Concert de casseroles, peinture rouge sang déversée en hommage aux victimes, veillées aux bougies, des actions éclairs sont organisées entre voisins. Elle collecte aussi de l'argent pour soutenir les grévistes qui paralysent des secteurs entiers de l'économie. "La solidarité est énorme (...). Nous allons gagner, ce n'est pas un rêve, c'est une certitude".
#Birmanie: Trois #femmes dans la résistance
— Jean Rossignol (@jeanrossignol) May 10, 2021
"La solidarité est énorme (...). Nous allons gagner, ce n'est pas un rêve, c'est une certitude".
Htoi Zin aide les nouveaux arrivants à s'installer dans l'État Kachin (*) tenu par des opposantshttps://t.co/KxMJcNlkIz pic.twitter.com/2AvHj0fI0n
Htoi Zin a toujours vécu dans l'Etat Kachin, dans le nord du pays, près de la frontière chinoise.
Ces trois derniers mois, de nombreux opposants à la junte, qui ont fui les violences des villes, ont trouvé refuge dans ce territoire contrôlé en partie par une faction rebelle, l'Armée pour l'indépendance kachin (KIA). Depuis cette région isolée, la résistance politique s'organise.
Htoi Zin aide les nouveaux arrivants à s'installer. "Ils ont voyagé pendant plusieurs jours pour éviter les contrôles de sécurité.
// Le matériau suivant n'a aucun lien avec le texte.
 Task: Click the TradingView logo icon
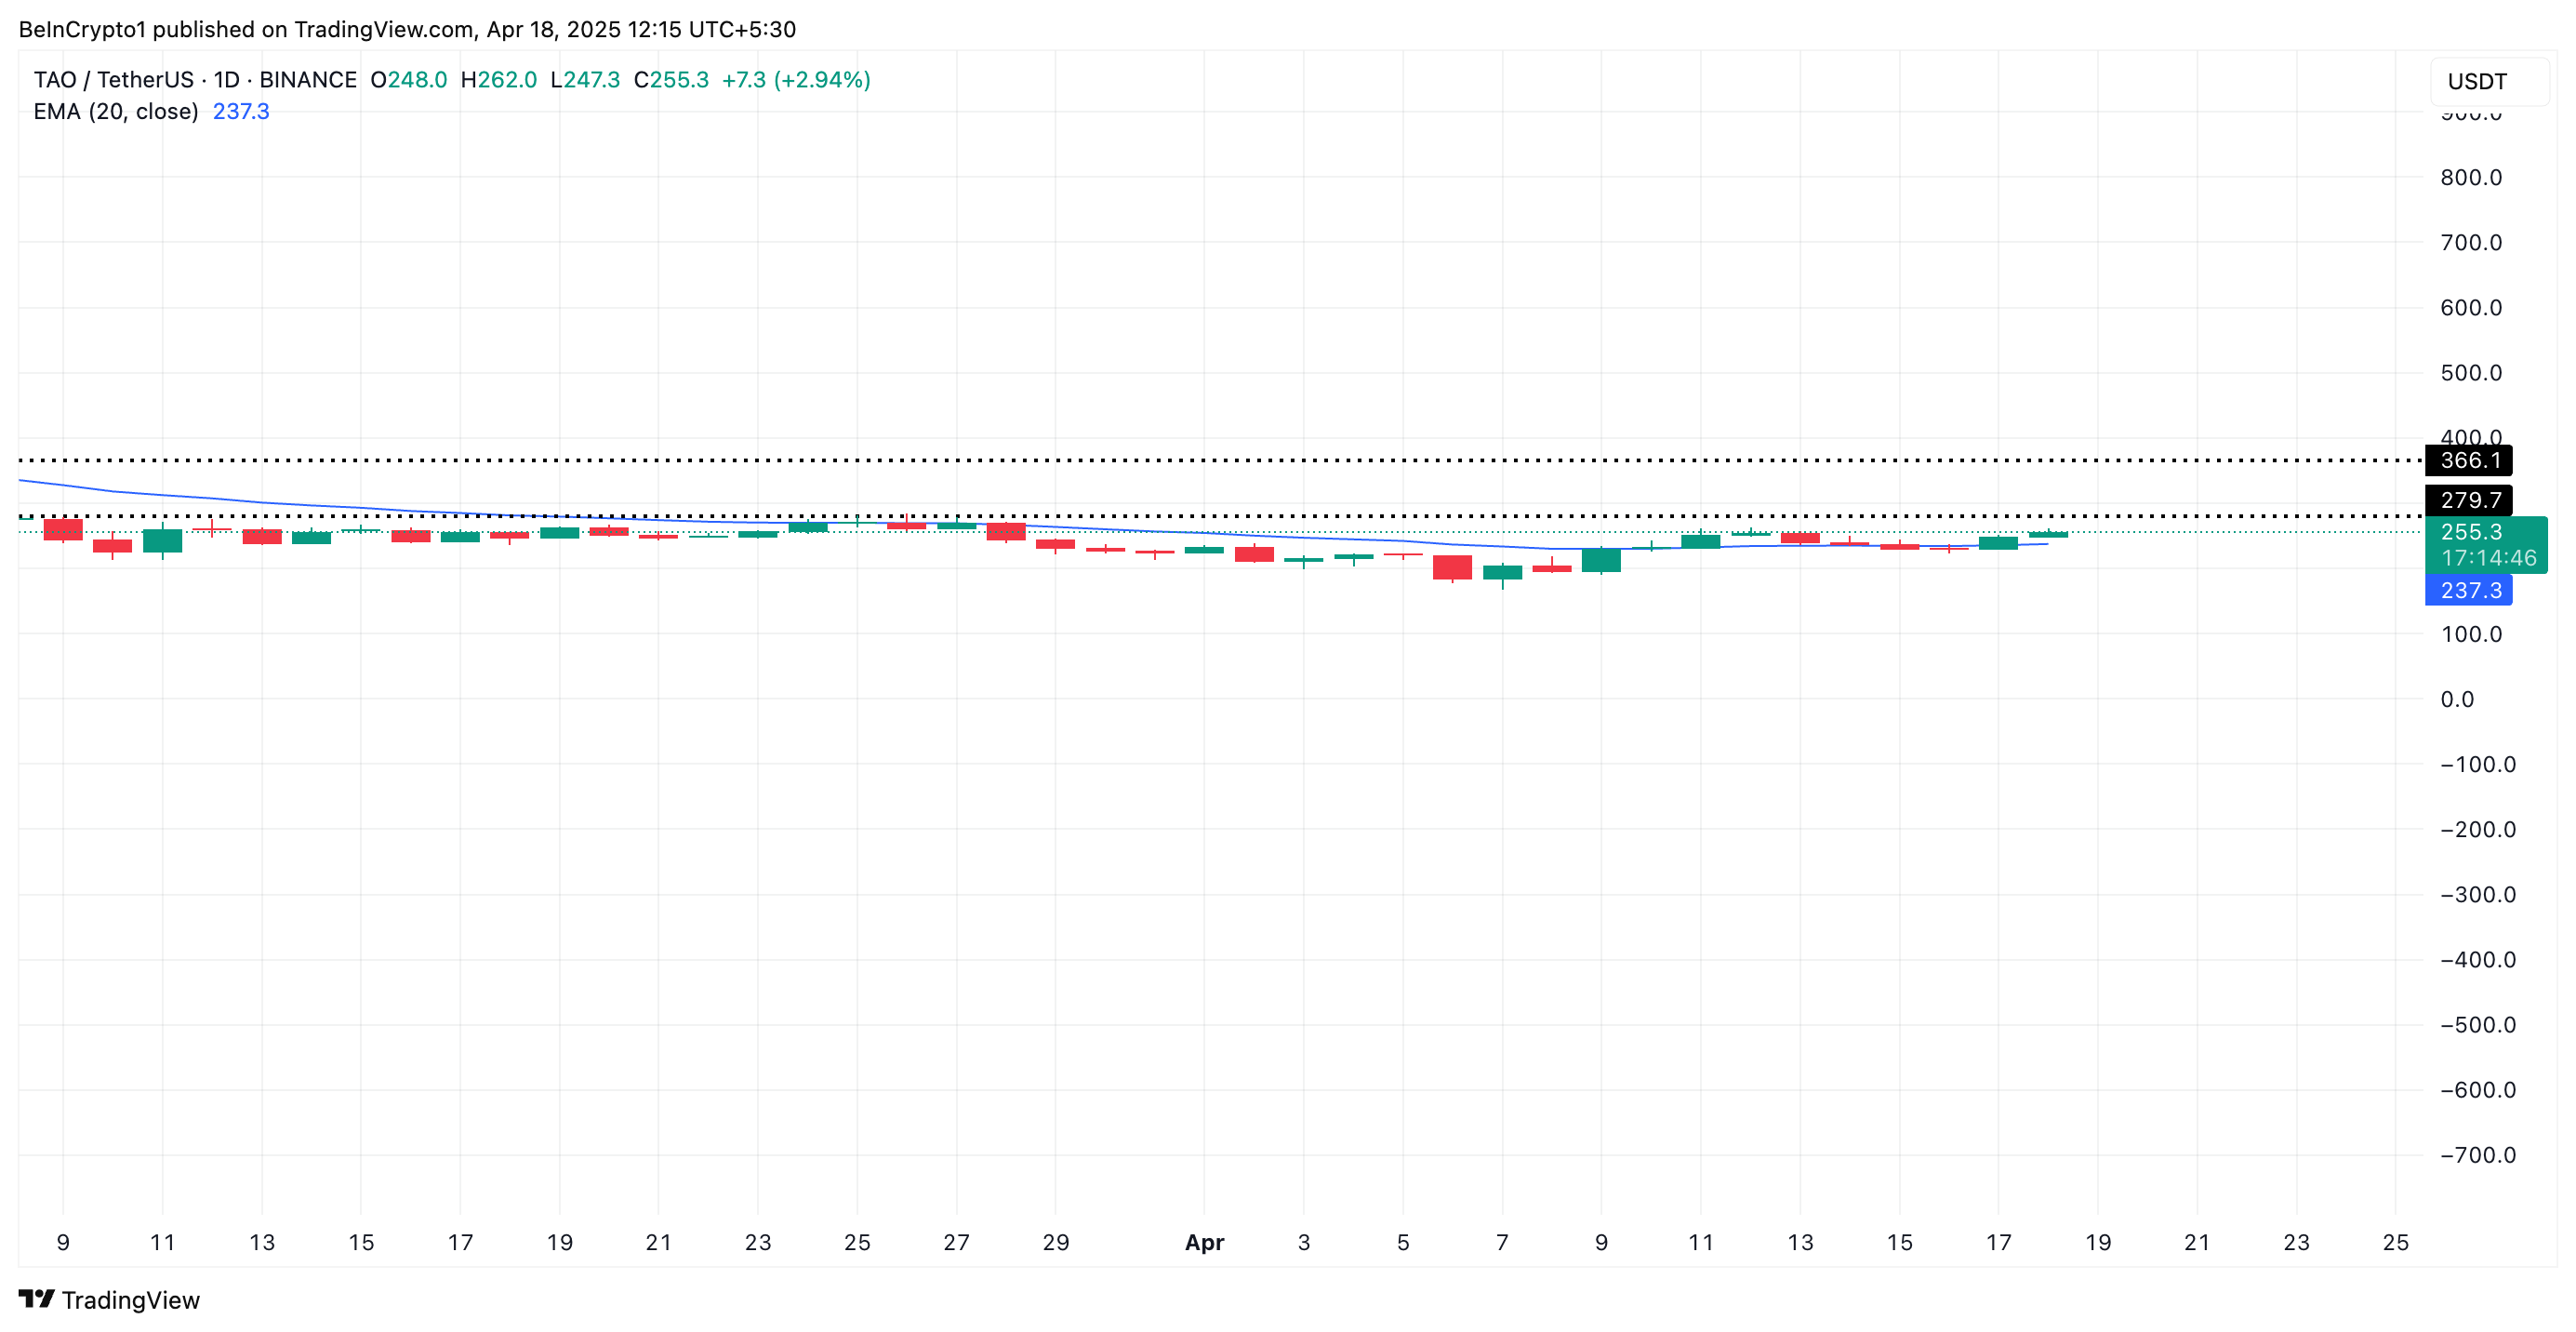pyautogui.click(x=36, y=1298)
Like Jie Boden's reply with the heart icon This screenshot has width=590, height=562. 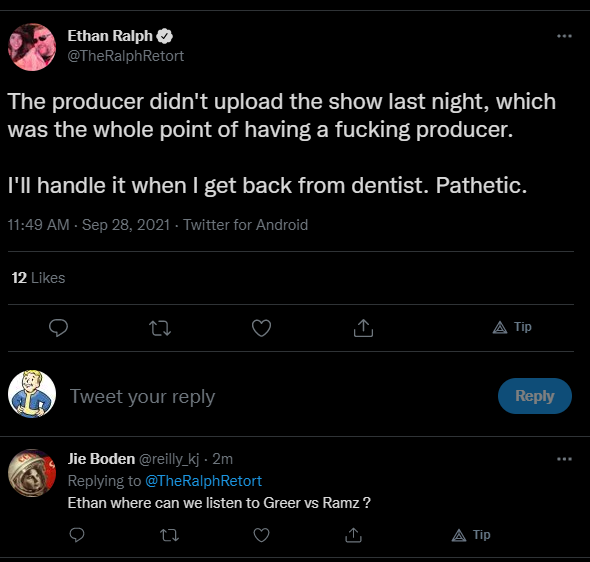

Beaucoup sont déprimés, ils ont tout perdu, ont été parfois témoins d'atrocités". Elle leur fournit un toit, de la nourriture et des cartes sim chinoises pour contourner les coupures internet, aidée par des dons en ligne de Birmanie mais aussi des Etats-Unis, du Japon ou de Singapour. "Quelques dizaines de dollars, mais cela peut monter jusqu'à 1.000. Je les échange contre du cash chez des commerçants".
L'arrivée de cet afflux de réfugiés rend difficile la vie quotidienne. "Il faut trouver des vêtements, des médicaments pour tout le monde". Les prix ont flambé depuis le putsch et l'intensification des affrontements entre l'armée et la KIA. "20 kilos de riz coûtent 30 dollars contre 19 avant (...). On ne va bientôt plus pouvoir y arriver".
"Je suis trop âgée pour prendre les armes, mais je soutiens à 100% les insurgés".
Le 1er mars, recherchée par les militaires, Nan Poe, une activiste de 53 ans, quitte sa maison de Rangoun, "par la porte de derrière, sans avoir le temps de mettre des chaussures" et gagne dans l'est du pays un territoire rebelle Karen qui accueille aussi de nombreux opposants à la junte. Un mois plus tard, la faction Union nationale karen (KNU) s'empare d'une base militaire et l'armée riposte par des raids aériens.
Pendant une semaine, Nan Poe reste cachée dans la jungle, aidée par des villageois qui l'aident à se nourrir. Elle franchit la frontière thaïlandaise voisine, mais au bout de trois jours est renvoyée par les autorités. Elle préfère désormais rester en Birmanie, "résister aux côtés des jeunes Karen". A flancs de colline, elle creuse des trous qu'elle recouvre de sacs de sable et de bois, des abris de fortune pour protéger des frappes aériennes. "A l'aube, dès qu'on entend les avions, on court y mettre les enfants. Je leur dis d'être courageux que la victoire sera de notre côté".